Commodore Germany did in the beginning quite a lot adaptations and variations for the PET line. This includes rebadged devices like the 8026 daisy wheel printer bought from Olympia all the way to 'genuine' Commodore products like the 8028 based on the East German Robotron SD1152/253 printer mechanic (well, and several other parts, like switches, were bought from across the iron curtain). PET development ended with certain models of the PET-II line. After their demise the German surplus market was flooded with Commodore PET/PET-II computers as well as empty shells.
The first complete system developed in Germany would be the PC compatible PC-10 of 1984 (Introduction in the US 1986), followed by the Z8000 based CBM-900 of 1985. The 900 was scraped soon after introduction - it is said because of the upcoming Amiga - but the PC series was quite a success in Germany and other countries, running until the very end. Notable here the PC-1 (or Colt in the US). Hardware wise a shrunk PC-10/III developed in Braunschweig on request of Commodore USA to counter the Atari PC1.
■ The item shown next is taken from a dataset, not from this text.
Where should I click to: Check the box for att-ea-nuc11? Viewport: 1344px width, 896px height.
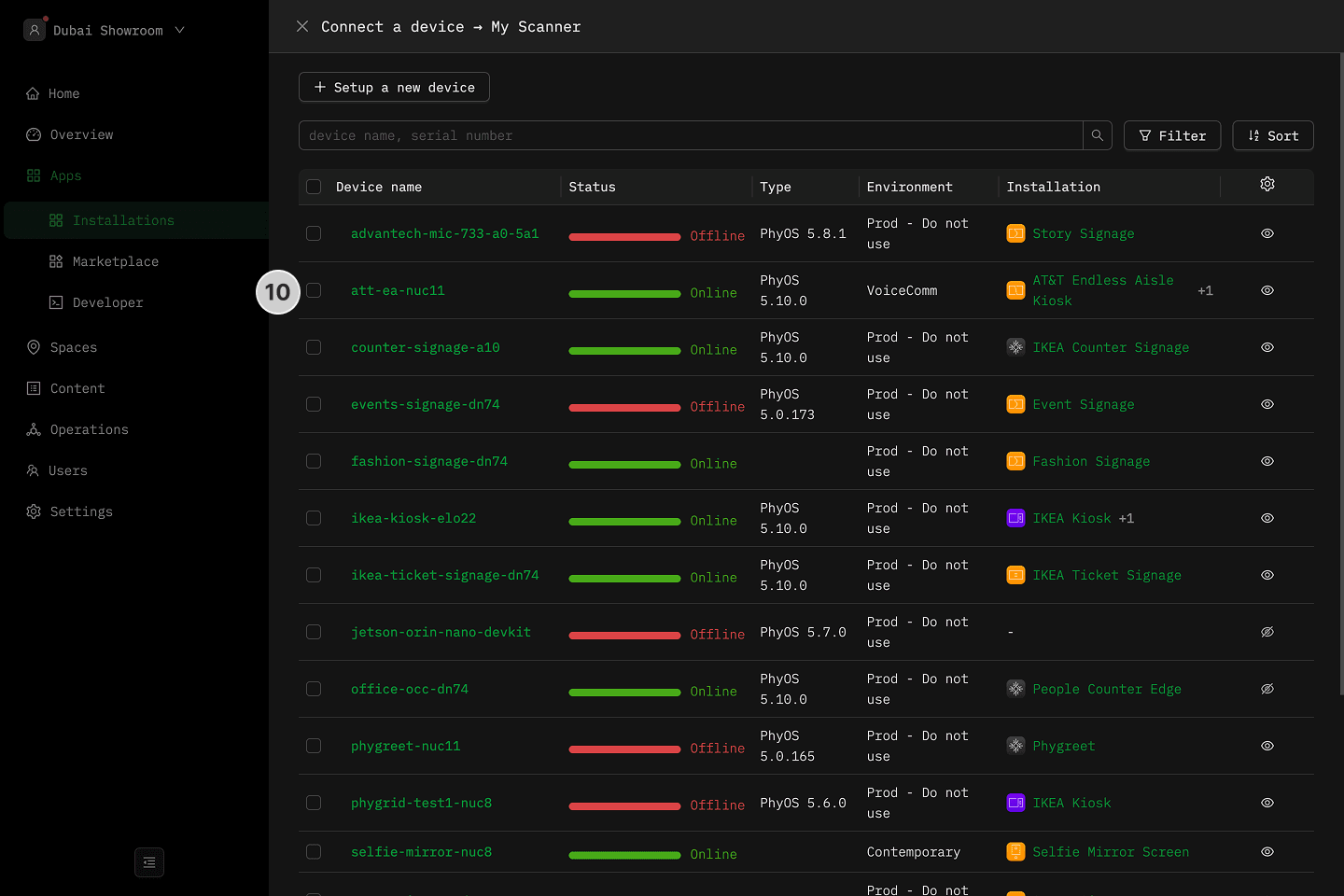click(x=314, y=290)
The Amiga 1060 sidecar (1986) was as well designed and built in Braunschweig. It does make sense with their experience in PC machines. Similar (AFAIK) the various bridge cards for the Amiga 2000 were made and built in Germany. Now due even more heritage as the 2000 itself was designed in Germany as well.
If you ever wondered why the Amiga 2000 design looks so different from the A1000 as well as any other (US) Commodore, just compare it with the 900 and PC-10. The 2000 was intended to be sold in Europe and should fit the design of all other professional machines. In addition considerable part of the newer chipset designs (A3000) were as well done in Germany.
There has been much more development after Commodore International went belly up, but that's a different story. BTW, it might be notable here that in fact Commodore Germany as well as Commodore UK were profitable until the end - and at that time generating about 2/3rd of all business.